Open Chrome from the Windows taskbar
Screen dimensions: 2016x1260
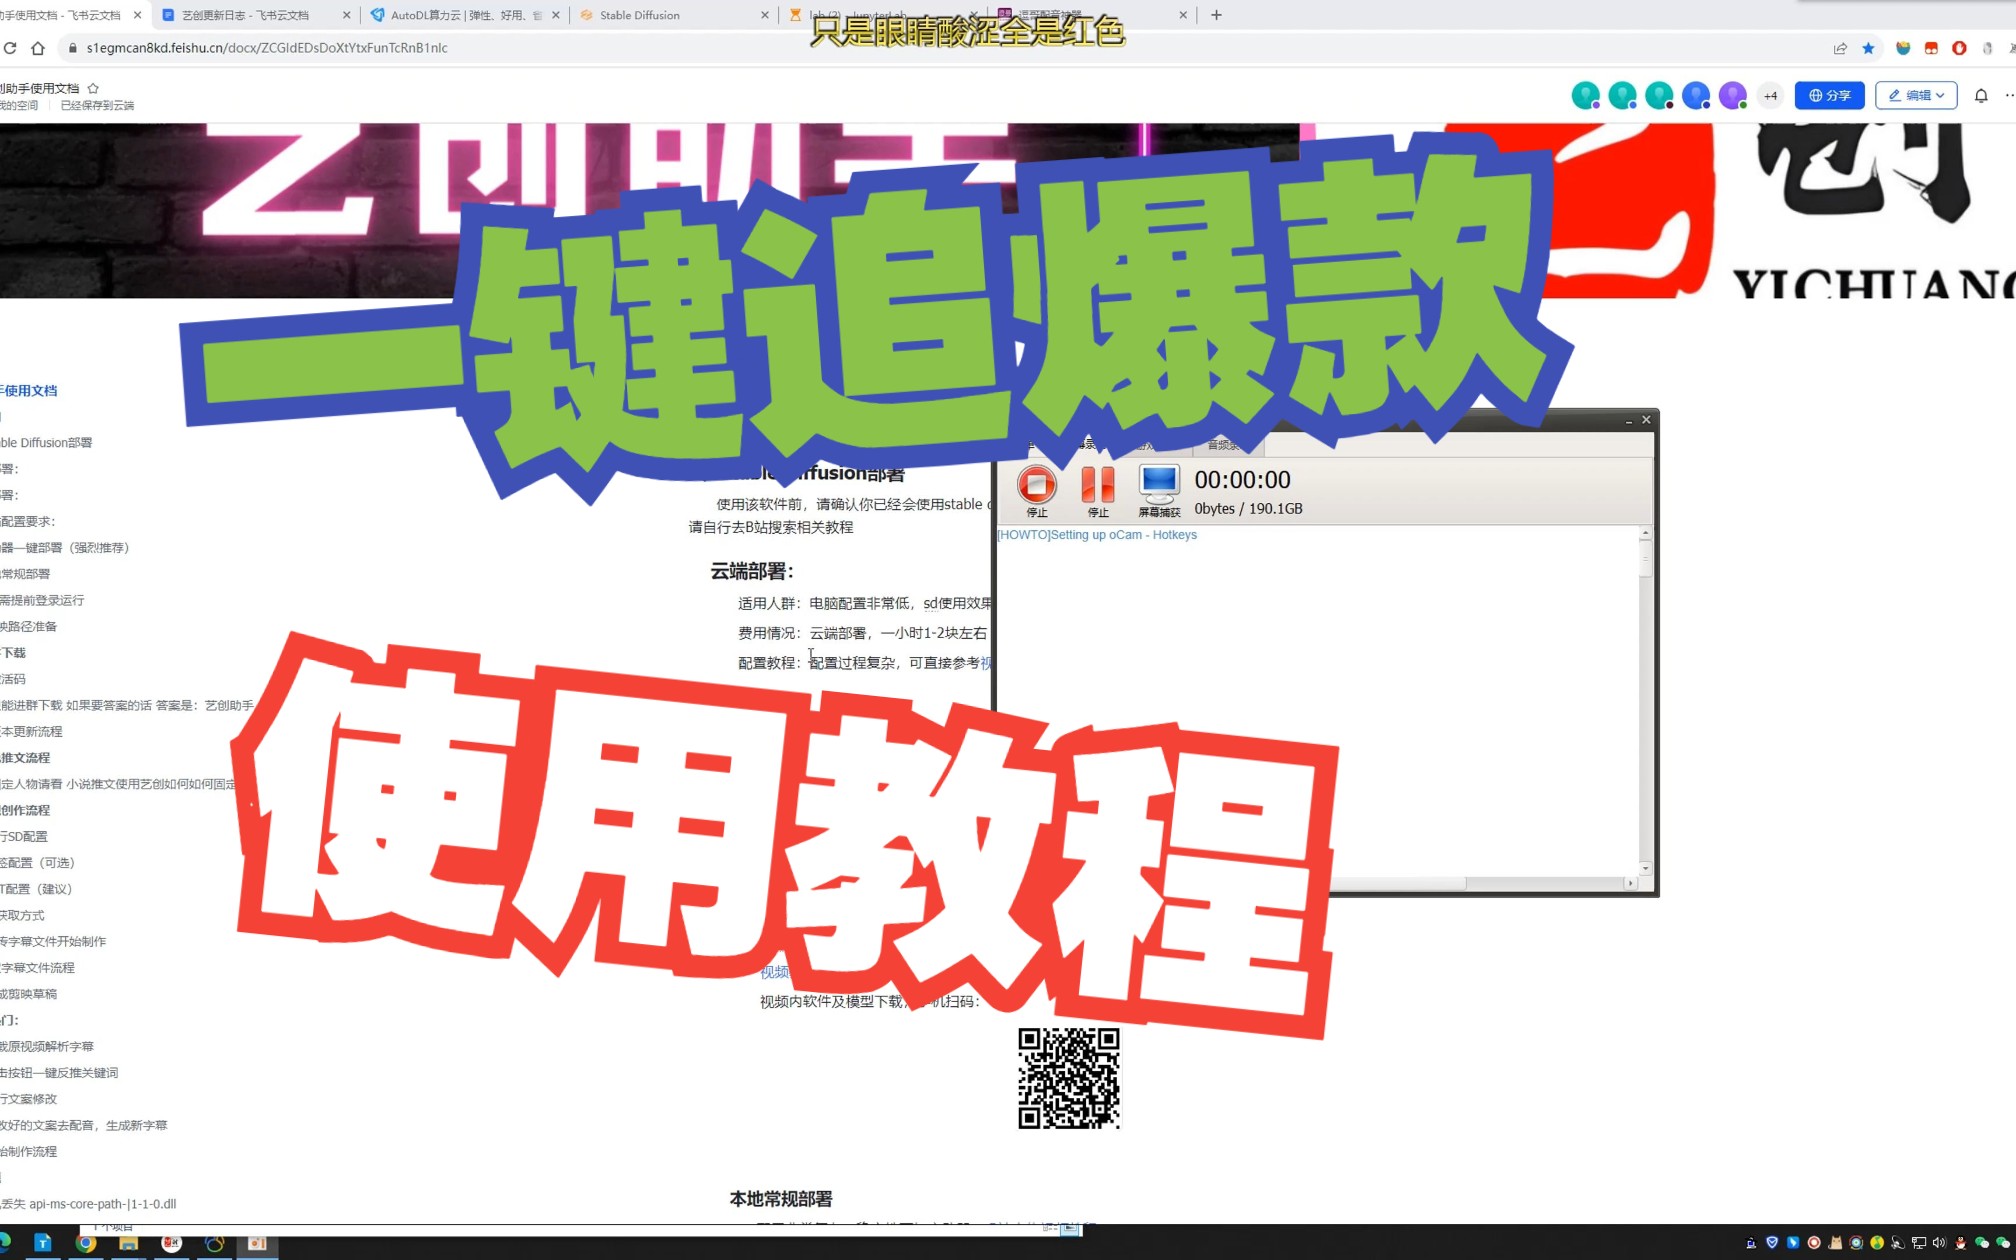coord(86,1243)
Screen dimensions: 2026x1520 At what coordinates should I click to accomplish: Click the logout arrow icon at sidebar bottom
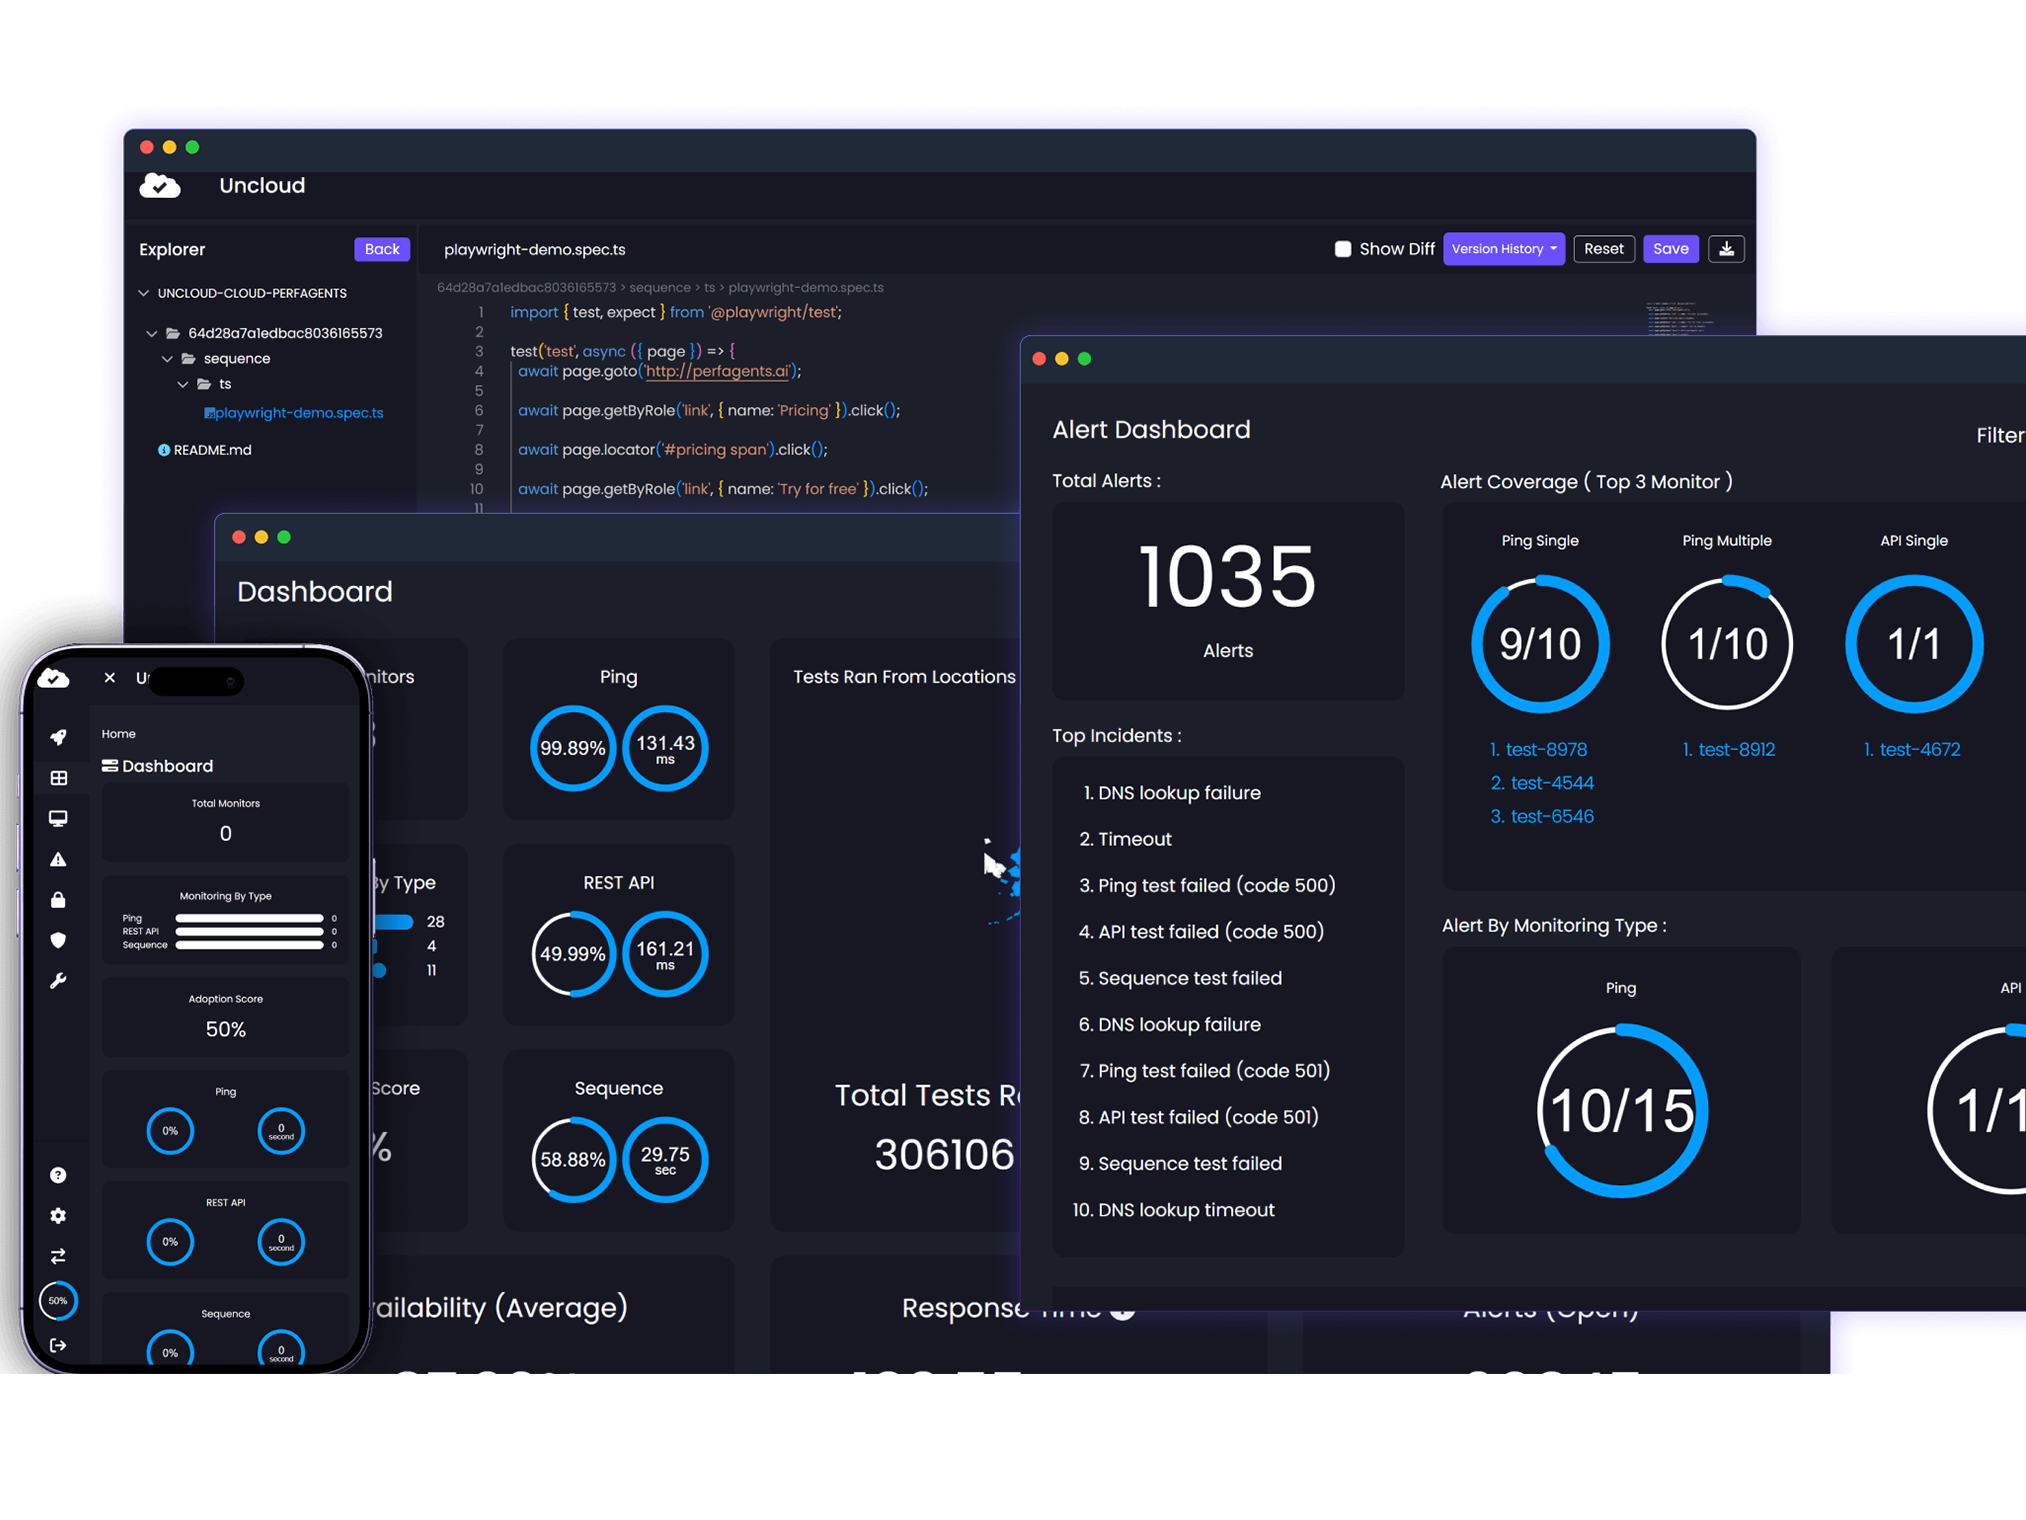59,1345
--- --- ---
§ WHAT TO WORK ON
Could you output every entry exactly as written, skipping the pictures?

§ RESPONSE TO THIS EXERCISE
Open Chrome from the Windows taskbar
Screen dimensions: 2016x1260
coord(86,1243)
Screen dimensions: 2026x1520 At what coordinates should I click to accomplish: Click the logout arrow icon at sidebar bottom
59,1345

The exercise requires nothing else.